OpenLR is a location referencing method originally developed by TomTom and then donated as a free software project to the open source community. OpenLR describes start and end points, optionally via-points and characteristics of the road in between. Those little green arrows? They are called location reference points in OpenLR.
Digital radio DAB+
OpenLR is widely used for traffic information on the web. DAB+ digital radio will also support OpenLR for live traffic information. So in the future, your car navigation device could also receive information about traffic jams on non-TMC roads. This is the big advantage of OpenLR: that it can also describe roads that are not covered by TMC.

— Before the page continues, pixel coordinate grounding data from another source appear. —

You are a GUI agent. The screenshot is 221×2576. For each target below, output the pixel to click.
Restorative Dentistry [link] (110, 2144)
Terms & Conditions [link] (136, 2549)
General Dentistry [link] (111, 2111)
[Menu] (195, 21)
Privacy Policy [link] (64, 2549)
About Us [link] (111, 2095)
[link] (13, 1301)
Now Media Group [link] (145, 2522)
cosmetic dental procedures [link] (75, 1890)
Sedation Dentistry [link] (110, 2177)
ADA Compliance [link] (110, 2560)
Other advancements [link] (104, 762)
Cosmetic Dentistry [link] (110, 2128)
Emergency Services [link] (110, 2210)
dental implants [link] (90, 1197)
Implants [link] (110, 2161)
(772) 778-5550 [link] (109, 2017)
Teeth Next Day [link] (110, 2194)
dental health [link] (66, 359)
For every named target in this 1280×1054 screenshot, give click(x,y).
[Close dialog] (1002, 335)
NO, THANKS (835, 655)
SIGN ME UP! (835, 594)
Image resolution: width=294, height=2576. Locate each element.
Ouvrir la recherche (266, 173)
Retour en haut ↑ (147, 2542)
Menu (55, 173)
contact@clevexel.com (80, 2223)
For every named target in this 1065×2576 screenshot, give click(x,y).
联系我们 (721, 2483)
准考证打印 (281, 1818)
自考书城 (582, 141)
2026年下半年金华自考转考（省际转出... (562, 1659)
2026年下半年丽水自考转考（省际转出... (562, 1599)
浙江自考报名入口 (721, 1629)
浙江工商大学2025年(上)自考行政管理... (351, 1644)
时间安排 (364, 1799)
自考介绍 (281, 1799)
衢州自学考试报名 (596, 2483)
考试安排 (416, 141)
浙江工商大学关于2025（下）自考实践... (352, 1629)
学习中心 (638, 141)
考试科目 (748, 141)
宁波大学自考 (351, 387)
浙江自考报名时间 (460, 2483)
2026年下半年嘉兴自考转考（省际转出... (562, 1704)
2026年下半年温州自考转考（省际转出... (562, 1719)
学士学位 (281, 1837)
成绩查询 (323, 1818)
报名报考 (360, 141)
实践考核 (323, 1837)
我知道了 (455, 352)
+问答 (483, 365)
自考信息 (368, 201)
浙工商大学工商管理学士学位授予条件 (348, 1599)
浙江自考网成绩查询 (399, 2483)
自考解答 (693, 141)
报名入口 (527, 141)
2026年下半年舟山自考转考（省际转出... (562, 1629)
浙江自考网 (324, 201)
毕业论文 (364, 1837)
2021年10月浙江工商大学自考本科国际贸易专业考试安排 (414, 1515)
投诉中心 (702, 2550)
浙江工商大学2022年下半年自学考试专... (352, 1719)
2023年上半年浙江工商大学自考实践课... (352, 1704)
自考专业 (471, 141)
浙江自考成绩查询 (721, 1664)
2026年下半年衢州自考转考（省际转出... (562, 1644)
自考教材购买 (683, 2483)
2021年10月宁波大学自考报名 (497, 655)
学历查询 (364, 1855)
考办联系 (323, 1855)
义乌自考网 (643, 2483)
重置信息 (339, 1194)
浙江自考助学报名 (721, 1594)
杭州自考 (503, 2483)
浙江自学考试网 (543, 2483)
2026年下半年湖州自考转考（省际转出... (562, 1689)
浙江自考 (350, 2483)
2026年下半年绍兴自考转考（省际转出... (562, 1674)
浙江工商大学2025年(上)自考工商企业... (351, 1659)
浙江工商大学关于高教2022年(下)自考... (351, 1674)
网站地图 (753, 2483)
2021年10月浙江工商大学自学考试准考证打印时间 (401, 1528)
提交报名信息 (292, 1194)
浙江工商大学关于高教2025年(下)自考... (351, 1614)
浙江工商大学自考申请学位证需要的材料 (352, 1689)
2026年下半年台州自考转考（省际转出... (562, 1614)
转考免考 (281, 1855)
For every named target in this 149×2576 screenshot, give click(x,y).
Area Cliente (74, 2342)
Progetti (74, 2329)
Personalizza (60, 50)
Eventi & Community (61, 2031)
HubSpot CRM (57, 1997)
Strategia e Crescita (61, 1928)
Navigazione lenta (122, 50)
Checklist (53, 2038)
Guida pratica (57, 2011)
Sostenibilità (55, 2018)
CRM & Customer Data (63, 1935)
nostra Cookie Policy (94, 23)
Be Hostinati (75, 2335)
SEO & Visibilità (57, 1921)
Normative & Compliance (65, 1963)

This increased flexibility is not without cost: A location reference in OpenLR needs more bits than one in TMC. Transmitting and interpreting OpenLR requires more powerful hardware.
Translate between location referencing methods
In this blog post, I introduced the concept of location referencing and two of the best-known methods: TMC and OpenLR. No location referencing method is perfect and each has it’s own pros and cons. This is why multiple methods will always co-exist.
Future-proof traffic information
Specializing in location referencing methods is what we do at Simacan. Understanding the different methods well, enables accurate translation from one method to another. Without the technical difficulties, you can focus on what matters most to you: meaningful data. Meaningful data in the form of traffic information aids drivers on the road and spurs innovations for driverless cars and smart logistics.